• Goal of the exercise:
With pictures excluded, repeat exactly the lines from the one containing "This screenshot has" through the last line of the material below.

*** Raw data ***

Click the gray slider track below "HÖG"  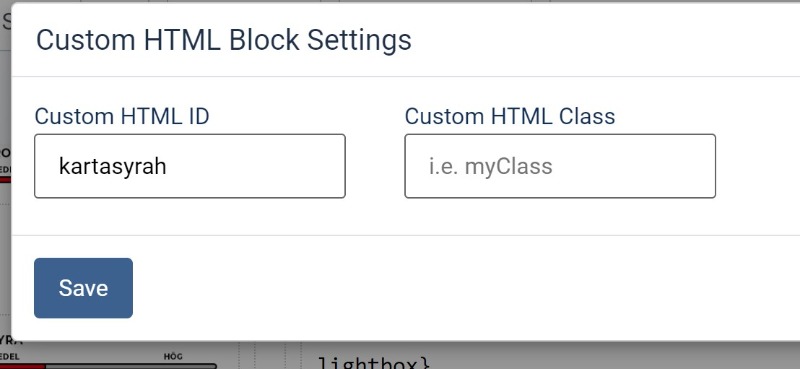click(130, 366)
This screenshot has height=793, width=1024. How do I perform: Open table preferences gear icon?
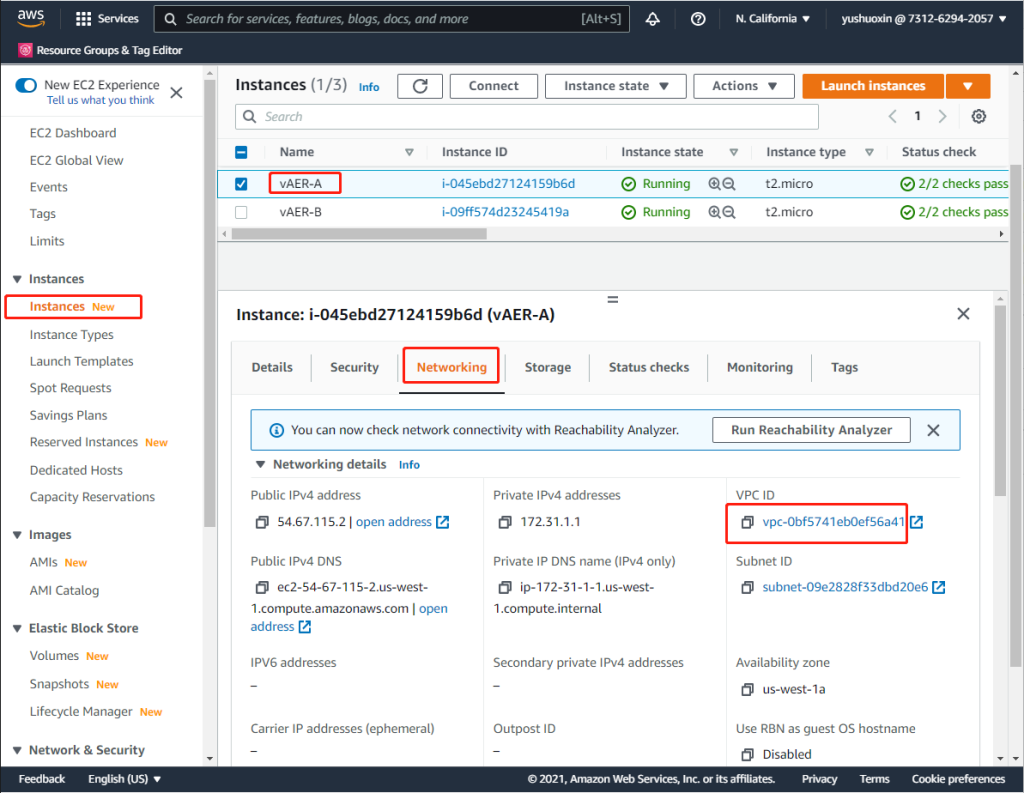(979, 117)
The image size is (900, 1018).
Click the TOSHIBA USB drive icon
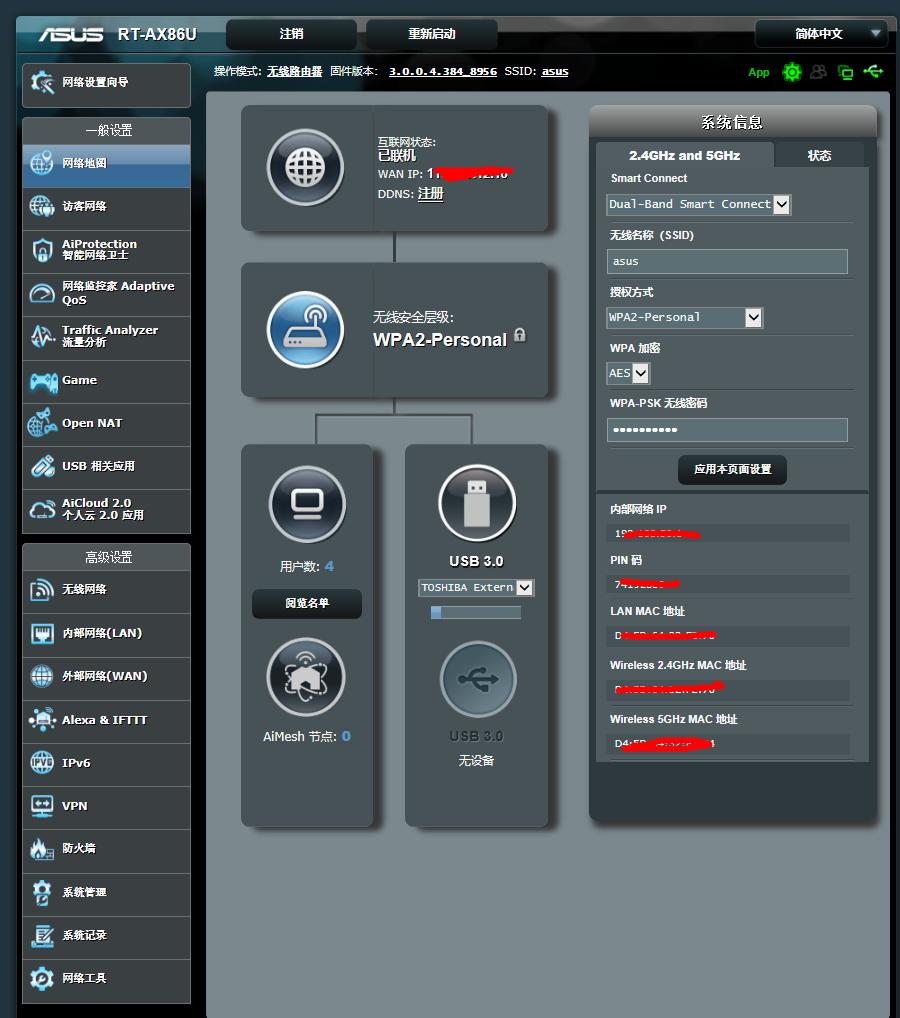pyautogui.click(x=477, y=504)
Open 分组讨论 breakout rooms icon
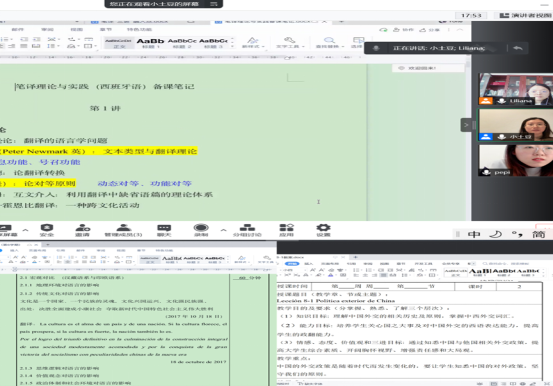 (247, 230)
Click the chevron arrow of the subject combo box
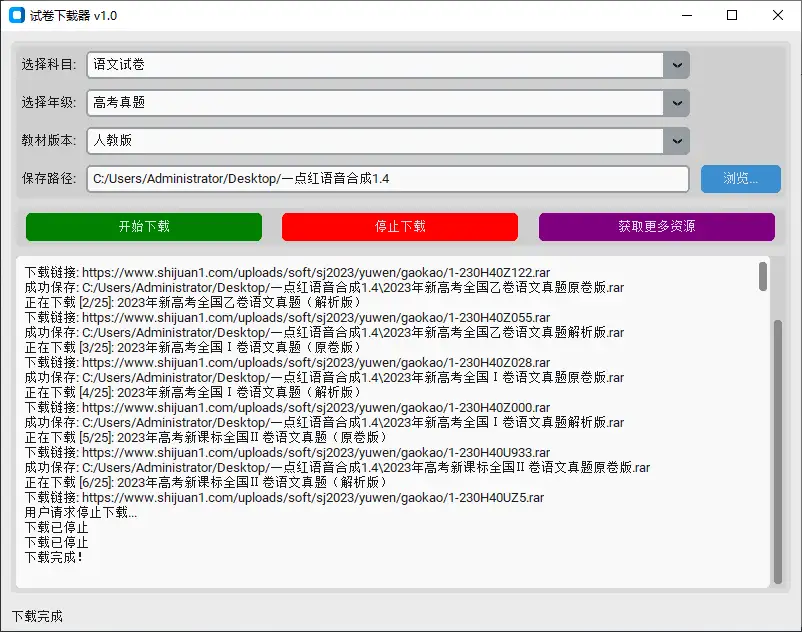802x632 pixels. 676,64
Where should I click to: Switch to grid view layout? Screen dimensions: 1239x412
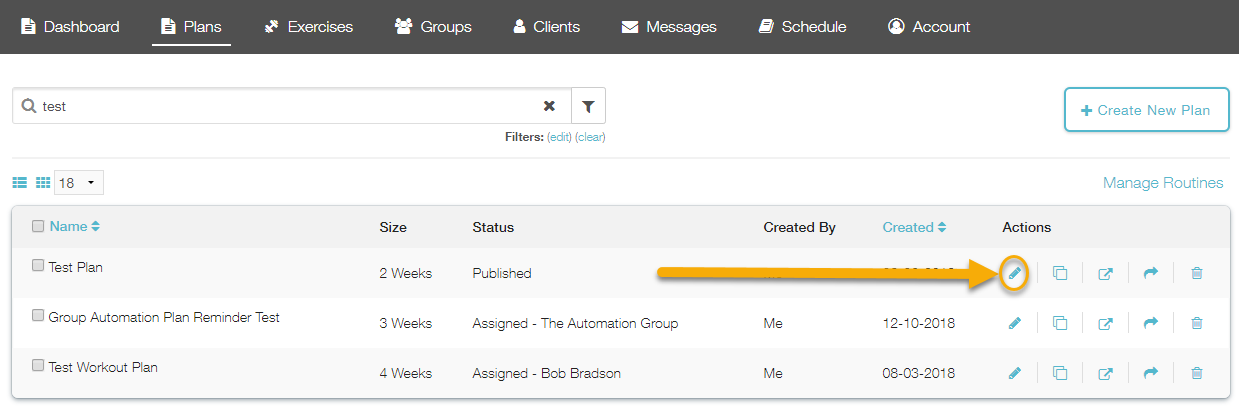[43, 183]
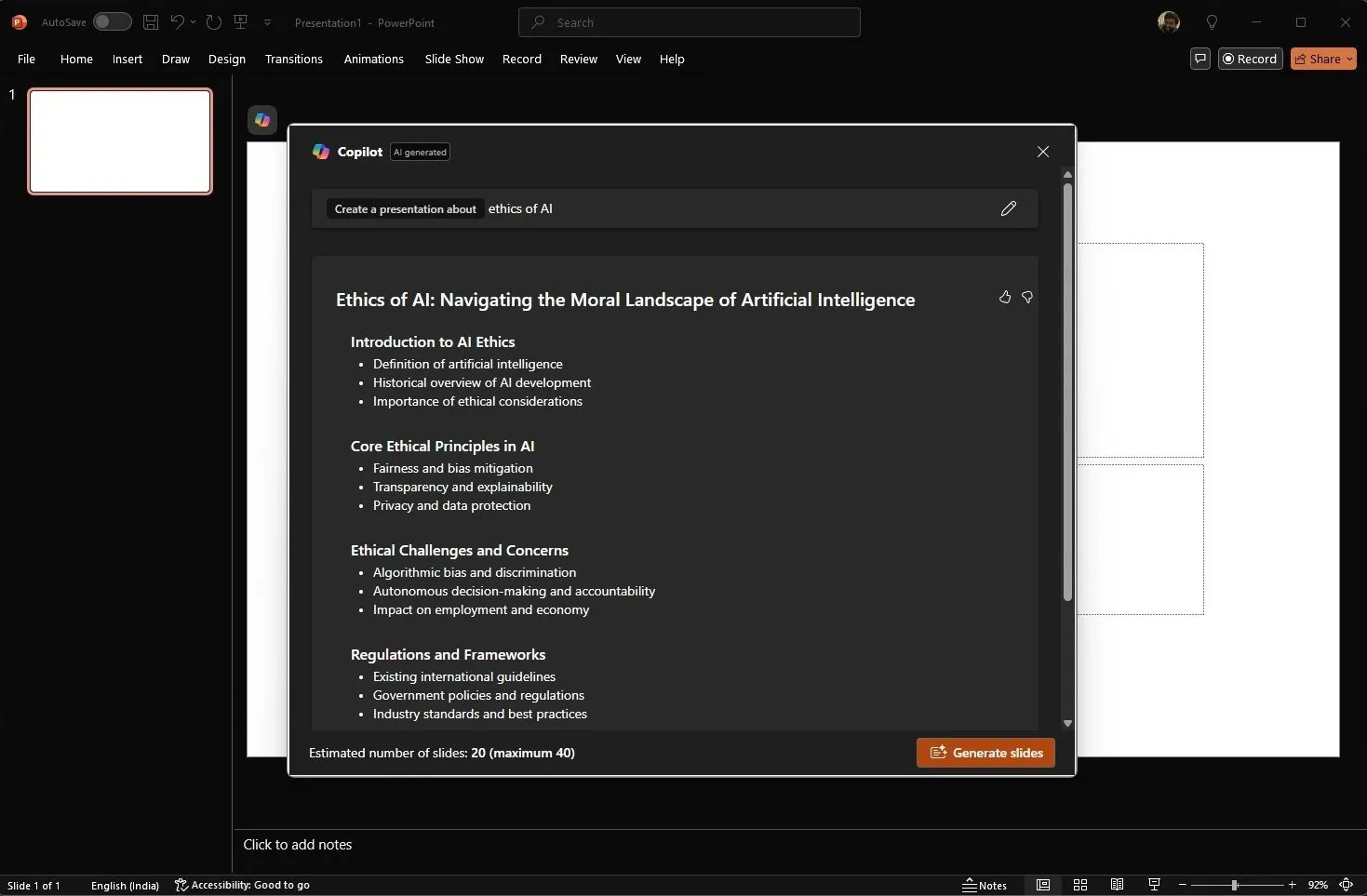Switch to Slide Sorter view
Image resolution: width=1367 pixels, height=896 pixels.
1081,885
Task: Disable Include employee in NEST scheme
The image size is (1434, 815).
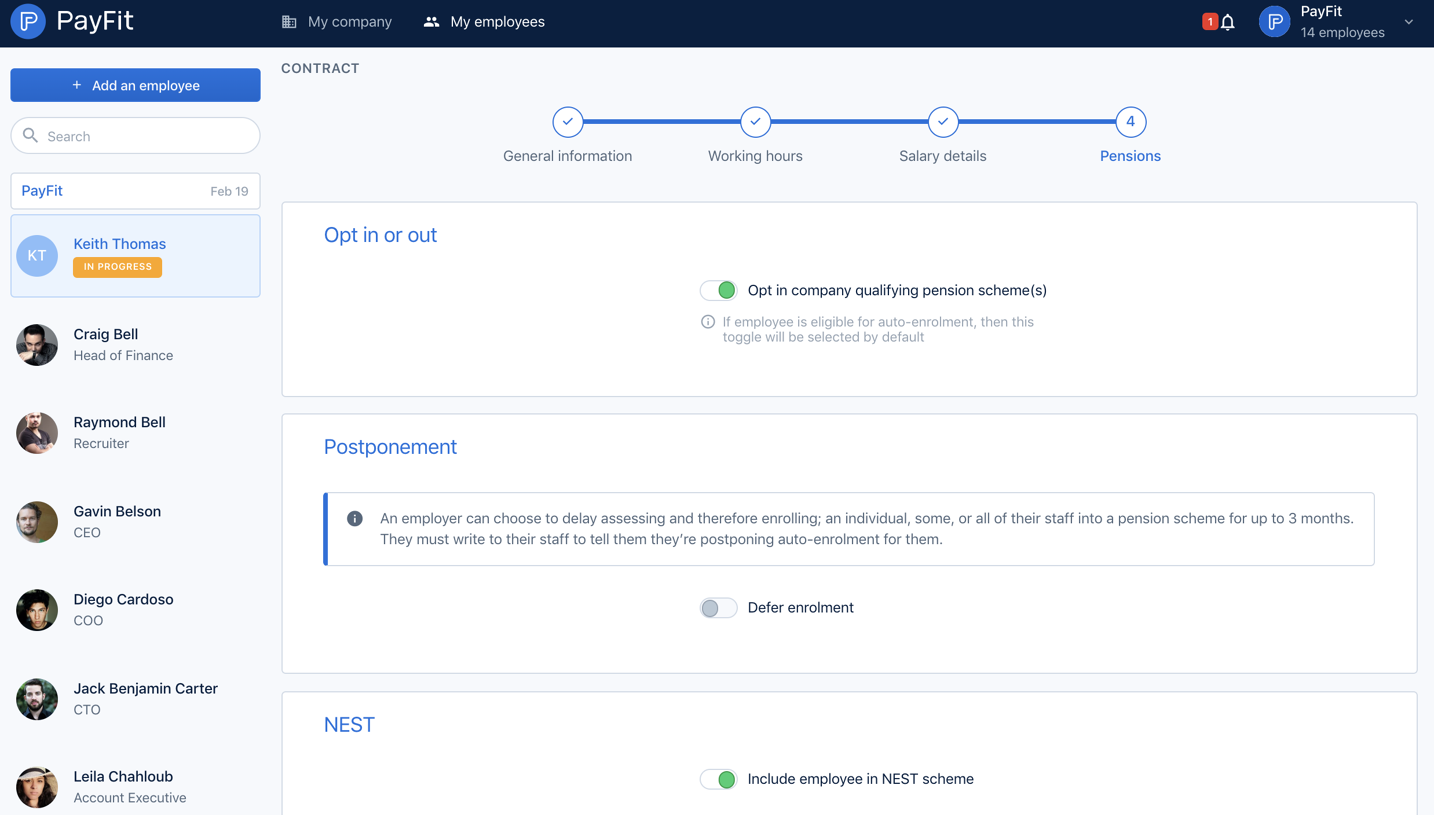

*** End of Raw data ***

• Written response:
This screenshot has height=793, width=1024. How do I perform: Open table preferences gear icon?
(979, 117)
The image size is (900, 1018).
Click the TOSHIBA USB drive icon
pyautogui.click(x=477, y=504)
Open 分组讨论 breakout rooms icon
 (247, 230)
Click the chevron arrow of the subject combo box
802x632 pixels. 676,64
Where should I click to: Switch to grid view layout? Screen dimensions: 1239x412
[43, 183]
Switch to Slide Sorter view
Image resolution: width=1367 pixels, height=896 pixels.
1081,885
Task: Disable Include employee in NEST scheme
The image size is (1434, 815).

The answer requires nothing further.